#### [PROVIDED DATA]
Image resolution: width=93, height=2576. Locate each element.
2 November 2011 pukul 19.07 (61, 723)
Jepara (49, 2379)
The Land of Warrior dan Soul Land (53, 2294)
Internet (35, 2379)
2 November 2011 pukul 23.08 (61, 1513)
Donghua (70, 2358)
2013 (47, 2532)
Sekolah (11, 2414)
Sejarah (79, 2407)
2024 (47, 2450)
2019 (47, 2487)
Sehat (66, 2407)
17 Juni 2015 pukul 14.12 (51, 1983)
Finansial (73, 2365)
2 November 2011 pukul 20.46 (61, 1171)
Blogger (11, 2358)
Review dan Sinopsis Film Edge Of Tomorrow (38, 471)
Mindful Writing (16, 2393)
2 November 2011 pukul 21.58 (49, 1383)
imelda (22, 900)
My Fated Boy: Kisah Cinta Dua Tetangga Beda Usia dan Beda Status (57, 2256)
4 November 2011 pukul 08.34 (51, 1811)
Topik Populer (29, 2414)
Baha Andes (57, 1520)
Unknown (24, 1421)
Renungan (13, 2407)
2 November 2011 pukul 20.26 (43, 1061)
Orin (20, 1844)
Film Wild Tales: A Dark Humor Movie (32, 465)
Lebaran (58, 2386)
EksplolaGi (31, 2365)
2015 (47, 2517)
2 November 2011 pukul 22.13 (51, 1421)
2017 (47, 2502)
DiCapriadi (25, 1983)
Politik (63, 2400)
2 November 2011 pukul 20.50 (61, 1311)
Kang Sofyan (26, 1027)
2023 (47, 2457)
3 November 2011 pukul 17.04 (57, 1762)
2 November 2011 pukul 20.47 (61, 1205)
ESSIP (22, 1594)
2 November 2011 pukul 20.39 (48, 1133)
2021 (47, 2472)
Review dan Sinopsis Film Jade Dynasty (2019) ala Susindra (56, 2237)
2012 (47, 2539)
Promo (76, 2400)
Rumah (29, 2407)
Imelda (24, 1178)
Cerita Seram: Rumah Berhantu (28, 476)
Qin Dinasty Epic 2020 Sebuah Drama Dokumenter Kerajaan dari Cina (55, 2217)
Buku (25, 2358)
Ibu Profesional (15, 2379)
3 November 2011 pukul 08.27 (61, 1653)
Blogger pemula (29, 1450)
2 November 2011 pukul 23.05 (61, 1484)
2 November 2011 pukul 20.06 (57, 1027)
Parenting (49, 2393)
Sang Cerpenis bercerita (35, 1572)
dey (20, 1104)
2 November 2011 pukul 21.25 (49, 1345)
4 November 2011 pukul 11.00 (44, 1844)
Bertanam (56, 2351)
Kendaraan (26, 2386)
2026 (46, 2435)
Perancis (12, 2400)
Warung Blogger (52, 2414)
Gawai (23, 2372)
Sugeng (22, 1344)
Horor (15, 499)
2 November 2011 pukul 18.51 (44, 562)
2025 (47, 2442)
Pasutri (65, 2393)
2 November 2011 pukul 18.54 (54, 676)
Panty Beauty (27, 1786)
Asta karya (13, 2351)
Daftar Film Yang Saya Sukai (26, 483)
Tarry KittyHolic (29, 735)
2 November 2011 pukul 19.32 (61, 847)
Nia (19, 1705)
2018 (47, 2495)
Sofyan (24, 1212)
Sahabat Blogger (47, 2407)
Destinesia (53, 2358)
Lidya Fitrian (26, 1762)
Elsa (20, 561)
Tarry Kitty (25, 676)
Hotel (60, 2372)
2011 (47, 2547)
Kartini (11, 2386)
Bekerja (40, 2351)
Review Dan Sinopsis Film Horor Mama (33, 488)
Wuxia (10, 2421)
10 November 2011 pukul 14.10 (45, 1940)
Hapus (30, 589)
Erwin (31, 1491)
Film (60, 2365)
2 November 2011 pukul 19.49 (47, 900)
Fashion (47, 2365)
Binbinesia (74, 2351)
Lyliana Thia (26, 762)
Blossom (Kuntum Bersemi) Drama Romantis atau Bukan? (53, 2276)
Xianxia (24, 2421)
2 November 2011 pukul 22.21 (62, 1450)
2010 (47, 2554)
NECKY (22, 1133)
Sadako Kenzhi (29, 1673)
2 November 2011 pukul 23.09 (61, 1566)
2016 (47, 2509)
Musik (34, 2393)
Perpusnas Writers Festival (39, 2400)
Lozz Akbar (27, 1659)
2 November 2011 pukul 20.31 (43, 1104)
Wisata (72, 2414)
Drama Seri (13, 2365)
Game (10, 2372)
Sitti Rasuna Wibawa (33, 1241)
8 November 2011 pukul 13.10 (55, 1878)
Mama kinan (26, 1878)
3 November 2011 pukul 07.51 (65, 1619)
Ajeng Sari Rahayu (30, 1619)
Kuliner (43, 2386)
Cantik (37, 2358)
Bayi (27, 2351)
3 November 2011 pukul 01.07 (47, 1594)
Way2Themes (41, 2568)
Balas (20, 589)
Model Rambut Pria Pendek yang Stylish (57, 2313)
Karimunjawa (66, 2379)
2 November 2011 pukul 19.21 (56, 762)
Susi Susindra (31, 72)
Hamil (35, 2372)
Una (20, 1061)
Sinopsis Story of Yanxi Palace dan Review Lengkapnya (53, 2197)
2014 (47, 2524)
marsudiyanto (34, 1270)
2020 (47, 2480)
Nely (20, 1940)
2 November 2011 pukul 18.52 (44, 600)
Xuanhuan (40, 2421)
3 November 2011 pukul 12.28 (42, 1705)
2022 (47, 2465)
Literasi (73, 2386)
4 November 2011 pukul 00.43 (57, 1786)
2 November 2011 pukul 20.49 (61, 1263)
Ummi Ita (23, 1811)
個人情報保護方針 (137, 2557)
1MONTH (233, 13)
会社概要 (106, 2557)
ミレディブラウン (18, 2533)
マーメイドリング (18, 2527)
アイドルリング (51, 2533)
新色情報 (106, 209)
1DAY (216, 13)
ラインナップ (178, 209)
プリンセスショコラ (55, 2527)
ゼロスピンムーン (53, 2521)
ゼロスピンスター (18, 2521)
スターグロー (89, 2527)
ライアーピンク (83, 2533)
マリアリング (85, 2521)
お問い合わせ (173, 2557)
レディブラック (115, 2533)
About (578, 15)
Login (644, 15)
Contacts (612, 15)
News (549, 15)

#### [TASK REQUIREMENTS]
Throughout the data above, report every line that contains the string "Review".

#### [SOLUTION]
Review dan Sinopsis Film Edge Of Tomorrow (38, 471)
Review dan Sinopsis Film Jade Dynasty (2019) ala Susindra (56, 2237)
Review Dan Sinopsis Film Horor Mama (33, 488)
Sinopsis Story of Yanxi Palace dan Review Lengkapnya (53, 2197)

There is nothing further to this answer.